Los más grandes pretendimos que no sabíamos dónde estaban los regalos. Buscamos, por todos los rincones de la casa, los esperados obsequios y dejamos de último el sitio donde los escondimos. Después de un rato de dar vueltas, llegamos a la habitación de la mamá de Inocencia. Inocencia encendió la luz de la habitación, y el espectáculo que apareció ante nuestros ojos fue realmente encantador. Inocencia se había encargado de esparcir los regalos por todos lados: en el piso, encima de la cama, en las mesitas de noche, en las sillas y en todos los rincones de la habitación. Cuando la luz se encendió, la recamara quedó toda iluminada. El efecto de los colores del papel con los que estaban envueltos los regalos y las cintas que los cubrían dieron paso a una imagen hechizante: era como si el cielo todo, preciosamente iluminado, hubiese entrado al recinto donde estaban los regalos.
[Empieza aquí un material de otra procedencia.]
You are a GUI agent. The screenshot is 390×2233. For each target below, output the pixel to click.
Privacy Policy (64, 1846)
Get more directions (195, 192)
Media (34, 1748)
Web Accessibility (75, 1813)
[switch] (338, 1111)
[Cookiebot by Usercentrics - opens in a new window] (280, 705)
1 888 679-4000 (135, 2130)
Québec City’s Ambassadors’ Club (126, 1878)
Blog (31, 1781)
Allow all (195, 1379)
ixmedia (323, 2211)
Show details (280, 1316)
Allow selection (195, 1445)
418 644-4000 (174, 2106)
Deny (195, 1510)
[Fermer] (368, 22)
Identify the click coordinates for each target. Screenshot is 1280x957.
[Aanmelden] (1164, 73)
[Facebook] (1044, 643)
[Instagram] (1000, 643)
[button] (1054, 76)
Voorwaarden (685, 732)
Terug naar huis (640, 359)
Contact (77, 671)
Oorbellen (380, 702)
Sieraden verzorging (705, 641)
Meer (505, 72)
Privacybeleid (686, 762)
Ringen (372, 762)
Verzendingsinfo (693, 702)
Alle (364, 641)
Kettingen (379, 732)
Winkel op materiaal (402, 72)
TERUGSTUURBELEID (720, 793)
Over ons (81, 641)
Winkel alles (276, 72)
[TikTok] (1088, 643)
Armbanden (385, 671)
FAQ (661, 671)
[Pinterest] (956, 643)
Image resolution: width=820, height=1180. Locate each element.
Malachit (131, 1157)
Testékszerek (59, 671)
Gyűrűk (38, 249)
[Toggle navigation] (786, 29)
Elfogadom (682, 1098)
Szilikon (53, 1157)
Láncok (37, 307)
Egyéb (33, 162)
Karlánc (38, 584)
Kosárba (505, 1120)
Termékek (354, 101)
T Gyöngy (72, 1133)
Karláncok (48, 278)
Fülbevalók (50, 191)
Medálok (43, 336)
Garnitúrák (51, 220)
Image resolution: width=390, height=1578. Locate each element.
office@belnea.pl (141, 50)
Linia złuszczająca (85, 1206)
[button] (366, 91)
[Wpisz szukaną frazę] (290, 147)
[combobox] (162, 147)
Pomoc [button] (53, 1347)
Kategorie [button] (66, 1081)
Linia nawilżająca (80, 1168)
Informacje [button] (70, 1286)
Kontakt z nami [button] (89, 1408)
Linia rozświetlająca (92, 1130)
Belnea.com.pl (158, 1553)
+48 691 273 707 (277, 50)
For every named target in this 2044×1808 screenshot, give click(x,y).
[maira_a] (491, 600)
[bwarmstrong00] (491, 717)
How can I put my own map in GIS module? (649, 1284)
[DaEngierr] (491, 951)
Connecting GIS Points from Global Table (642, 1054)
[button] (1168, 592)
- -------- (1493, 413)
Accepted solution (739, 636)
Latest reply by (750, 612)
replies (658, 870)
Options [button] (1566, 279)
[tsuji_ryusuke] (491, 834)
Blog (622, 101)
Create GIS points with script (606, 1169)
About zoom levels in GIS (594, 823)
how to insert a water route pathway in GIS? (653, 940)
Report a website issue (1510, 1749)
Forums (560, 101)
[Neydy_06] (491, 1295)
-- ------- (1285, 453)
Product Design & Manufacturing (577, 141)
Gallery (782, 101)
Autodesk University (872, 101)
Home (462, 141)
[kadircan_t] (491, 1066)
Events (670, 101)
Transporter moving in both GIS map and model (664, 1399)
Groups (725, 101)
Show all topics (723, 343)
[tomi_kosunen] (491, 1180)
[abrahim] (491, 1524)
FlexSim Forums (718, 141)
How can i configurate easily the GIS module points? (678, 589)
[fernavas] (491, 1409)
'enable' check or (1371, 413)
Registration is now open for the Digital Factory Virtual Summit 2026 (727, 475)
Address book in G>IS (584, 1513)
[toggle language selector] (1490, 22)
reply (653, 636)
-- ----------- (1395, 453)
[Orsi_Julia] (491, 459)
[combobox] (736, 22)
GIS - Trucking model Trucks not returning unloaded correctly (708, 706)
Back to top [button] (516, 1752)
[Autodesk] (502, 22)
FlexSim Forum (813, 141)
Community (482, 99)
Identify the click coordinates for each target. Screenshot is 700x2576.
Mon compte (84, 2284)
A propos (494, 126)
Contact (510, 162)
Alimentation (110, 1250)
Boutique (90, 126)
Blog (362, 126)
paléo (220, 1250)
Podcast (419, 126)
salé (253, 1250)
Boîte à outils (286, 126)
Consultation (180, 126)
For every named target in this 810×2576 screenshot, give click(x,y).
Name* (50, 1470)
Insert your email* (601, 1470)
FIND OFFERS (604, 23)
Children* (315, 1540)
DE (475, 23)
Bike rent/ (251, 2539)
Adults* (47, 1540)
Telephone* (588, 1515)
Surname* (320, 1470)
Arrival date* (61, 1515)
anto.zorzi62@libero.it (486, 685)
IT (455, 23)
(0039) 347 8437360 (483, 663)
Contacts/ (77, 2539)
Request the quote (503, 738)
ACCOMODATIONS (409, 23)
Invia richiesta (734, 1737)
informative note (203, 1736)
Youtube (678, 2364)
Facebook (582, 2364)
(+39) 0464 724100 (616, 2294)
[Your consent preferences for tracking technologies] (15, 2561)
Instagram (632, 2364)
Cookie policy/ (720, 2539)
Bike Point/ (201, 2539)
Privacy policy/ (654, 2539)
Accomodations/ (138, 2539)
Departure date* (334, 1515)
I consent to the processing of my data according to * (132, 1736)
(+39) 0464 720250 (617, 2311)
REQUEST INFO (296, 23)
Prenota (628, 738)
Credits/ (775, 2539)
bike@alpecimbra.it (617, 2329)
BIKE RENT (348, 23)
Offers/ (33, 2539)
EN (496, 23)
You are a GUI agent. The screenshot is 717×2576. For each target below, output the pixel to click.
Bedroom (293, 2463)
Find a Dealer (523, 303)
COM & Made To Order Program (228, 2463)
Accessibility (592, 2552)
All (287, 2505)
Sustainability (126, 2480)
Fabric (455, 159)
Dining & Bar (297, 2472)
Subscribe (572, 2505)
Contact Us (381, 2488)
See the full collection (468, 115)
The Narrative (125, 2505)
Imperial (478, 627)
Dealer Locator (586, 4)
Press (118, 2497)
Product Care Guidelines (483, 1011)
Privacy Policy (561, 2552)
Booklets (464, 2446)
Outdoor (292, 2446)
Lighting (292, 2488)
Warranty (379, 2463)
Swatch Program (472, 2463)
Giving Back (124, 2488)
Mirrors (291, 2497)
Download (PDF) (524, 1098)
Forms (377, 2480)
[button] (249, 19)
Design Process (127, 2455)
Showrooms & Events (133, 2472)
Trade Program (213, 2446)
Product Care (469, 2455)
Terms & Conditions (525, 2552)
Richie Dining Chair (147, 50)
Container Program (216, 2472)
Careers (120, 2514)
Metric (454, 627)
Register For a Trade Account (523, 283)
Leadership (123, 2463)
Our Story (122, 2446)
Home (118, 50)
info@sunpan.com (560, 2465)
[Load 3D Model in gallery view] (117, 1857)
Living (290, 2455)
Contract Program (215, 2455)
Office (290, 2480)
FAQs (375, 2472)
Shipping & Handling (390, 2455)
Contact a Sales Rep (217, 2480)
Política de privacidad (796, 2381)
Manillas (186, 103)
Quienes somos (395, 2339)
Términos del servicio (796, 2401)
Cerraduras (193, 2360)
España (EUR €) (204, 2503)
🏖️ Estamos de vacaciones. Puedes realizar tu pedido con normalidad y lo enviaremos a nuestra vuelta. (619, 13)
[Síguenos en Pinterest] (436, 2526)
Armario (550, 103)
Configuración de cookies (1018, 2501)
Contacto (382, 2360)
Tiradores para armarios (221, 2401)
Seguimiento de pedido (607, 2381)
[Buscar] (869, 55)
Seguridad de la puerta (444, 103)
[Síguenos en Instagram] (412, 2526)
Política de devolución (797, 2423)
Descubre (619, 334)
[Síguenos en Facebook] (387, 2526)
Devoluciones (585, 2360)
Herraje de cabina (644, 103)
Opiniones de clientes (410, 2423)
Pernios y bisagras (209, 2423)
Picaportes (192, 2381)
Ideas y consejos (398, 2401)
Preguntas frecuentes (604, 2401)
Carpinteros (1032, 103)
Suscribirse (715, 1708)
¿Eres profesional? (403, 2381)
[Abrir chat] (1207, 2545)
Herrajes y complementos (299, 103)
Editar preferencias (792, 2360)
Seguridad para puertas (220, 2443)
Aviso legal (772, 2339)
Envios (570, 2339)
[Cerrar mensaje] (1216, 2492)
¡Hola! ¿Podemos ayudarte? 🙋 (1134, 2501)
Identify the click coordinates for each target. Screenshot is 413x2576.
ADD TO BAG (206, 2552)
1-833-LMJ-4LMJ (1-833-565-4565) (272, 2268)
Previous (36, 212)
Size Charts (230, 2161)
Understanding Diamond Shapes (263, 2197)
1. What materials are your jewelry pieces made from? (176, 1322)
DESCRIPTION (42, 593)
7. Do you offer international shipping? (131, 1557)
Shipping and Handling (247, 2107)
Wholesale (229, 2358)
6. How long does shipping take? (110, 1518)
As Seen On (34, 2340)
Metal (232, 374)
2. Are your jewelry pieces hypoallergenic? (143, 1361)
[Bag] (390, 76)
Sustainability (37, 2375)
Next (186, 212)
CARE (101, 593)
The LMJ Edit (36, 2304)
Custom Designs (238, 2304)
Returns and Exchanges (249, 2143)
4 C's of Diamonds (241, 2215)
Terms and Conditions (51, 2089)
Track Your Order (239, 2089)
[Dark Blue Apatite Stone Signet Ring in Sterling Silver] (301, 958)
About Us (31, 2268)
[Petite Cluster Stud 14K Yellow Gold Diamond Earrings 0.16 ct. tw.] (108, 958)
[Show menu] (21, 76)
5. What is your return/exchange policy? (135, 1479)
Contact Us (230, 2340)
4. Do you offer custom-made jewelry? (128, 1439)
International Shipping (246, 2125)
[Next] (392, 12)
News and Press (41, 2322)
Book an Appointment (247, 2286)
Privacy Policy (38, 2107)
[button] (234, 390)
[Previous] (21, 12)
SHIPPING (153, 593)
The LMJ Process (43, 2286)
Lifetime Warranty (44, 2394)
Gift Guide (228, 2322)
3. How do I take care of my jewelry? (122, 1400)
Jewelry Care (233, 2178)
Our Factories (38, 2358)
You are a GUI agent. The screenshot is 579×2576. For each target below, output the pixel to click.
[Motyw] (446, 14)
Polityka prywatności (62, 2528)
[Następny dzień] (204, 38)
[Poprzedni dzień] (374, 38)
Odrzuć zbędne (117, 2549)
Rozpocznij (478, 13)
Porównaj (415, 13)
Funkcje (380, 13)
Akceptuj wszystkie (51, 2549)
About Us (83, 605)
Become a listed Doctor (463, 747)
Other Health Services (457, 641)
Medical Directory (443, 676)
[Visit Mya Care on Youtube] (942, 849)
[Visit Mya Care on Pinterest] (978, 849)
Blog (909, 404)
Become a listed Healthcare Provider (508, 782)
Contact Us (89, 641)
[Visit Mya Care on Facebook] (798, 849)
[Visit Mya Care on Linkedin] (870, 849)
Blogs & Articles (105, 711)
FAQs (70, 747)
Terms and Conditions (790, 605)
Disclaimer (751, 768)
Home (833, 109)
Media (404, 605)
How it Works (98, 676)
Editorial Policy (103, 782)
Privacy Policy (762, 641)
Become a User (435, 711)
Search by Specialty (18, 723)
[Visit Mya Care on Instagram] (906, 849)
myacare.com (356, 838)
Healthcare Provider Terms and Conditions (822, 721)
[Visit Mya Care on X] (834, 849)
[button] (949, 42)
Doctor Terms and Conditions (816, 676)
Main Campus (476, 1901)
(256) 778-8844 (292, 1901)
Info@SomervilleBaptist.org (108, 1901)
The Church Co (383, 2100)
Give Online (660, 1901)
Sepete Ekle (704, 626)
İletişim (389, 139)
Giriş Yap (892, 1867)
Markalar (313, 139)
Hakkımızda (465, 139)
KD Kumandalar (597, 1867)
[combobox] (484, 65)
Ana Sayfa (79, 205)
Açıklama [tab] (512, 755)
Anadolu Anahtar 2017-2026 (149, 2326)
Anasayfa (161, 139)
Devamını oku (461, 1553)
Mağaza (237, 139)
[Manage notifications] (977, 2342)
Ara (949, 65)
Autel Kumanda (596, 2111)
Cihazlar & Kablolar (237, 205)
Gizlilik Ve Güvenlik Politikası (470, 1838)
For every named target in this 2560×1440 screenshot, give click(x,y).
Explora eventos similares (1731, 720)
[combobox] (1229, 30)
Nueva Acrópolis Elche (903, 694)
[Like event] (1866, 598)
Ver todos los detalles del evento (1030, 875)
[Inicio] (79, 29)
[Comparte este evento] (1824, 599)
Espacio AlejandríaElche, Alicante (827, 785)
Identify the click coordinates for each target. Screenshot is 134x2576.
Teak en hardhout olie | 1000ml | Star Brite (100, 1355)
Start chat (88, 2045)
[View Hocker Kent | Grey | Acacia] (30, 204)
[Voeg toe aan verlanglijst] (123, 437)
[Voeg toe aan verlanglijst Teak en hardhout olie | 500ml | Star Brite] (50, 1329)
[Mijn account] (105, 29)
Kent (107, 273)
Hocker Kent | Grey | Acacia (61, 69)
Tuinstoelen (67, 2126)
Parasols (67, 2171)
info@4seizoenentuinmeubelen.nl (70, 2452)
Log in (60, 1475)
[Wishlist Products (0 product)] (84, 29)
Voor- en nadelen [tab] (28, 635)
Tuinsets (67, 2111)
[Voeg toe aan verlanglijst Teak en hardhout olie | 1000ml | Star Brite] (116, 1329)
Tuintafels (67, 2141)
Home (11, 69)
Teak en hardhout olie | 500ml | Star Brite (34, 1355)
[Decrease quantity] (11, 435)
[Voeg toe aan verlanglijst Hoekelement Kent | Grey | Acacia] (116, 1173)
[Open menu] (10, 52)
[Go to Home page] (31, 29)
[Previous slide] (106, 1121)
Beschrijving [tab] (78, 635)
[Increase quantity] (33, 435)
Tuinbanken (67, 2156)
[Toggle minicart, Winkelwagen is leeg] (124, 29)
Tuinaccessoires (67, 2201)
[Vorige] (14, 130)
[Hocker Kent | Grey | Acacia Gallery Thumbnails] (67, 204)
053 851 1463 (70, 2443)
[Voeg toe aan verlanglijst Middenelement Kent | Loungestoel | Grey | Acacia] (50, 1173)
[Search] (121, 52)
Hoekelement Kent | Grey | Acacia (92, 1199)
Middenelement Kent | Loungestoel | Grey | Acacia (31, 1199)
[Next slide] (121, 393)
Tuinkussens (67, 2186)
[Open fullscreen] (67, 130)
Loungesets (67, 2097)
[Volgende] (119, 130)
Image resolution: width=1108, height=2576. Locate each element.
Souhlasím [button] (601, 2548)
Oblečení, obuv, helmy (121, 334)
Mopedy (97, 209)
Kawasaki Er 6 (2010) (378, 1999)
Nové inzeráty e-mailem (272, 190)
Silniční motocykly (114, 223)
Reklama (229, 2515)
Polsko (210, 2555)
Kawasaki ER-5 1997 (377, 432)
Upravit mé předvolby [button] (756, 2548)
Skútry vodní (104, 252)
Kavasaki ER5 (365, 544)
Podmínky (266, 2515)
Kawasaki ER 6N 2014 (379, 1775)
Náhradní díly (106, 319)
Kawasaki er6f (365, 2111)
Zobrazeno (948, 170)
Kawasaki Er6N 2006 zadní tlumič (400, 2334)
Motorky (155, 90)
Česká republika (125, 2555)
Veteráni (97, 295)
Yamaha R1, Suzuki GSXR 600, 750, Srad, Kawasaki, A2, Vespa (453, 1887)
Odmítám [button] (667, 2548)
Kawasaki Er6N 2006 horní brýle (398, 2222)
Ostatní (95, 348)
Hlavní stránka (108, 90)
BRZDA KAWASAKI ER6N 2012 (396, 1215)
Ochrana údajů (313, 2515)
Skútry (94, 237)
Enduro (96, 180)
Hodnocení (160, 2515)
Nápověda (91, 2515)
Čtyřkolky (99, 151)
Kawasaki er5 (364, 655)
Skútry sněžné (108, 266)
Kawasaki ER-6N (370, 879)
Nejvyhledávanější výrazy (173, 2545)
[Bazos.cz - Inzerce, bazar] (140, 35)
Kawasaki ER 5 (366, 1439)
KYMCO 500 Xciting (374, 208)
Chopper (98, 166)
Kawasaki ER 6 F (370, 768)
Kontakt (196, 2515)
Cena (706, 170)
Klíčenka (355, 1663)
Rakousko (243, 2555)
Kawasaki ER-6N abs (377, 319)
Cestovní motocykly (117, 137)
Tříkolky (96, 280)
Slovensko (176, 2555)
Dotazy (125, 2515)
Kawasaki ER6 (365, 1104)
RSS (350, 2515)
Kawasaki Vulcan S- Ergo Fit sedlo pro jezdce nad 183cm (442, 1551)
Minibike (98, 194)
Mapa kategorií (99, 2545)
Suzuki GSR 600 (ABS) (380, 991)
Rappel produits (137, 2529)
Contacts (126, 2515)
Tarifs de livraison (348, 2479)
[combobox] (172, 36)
El júbilo se adueñó de nuestros corazones, nuestras esencias vibraban como si una orquesta sinfónica ejecutara una obra musical que destacaba el aspecto lírico y poético de aquella escena, mientras que las flautas y los violines acompañaban, rítmicamente, las pisadas del público asistente. Los regalos y su colorido provocaban una especie de efectos especiales en el rostro y miradas de todos, llegando al punto en el cual la orquesta y todos los que estábamos allí, nos encontramos fundimos en uno solo.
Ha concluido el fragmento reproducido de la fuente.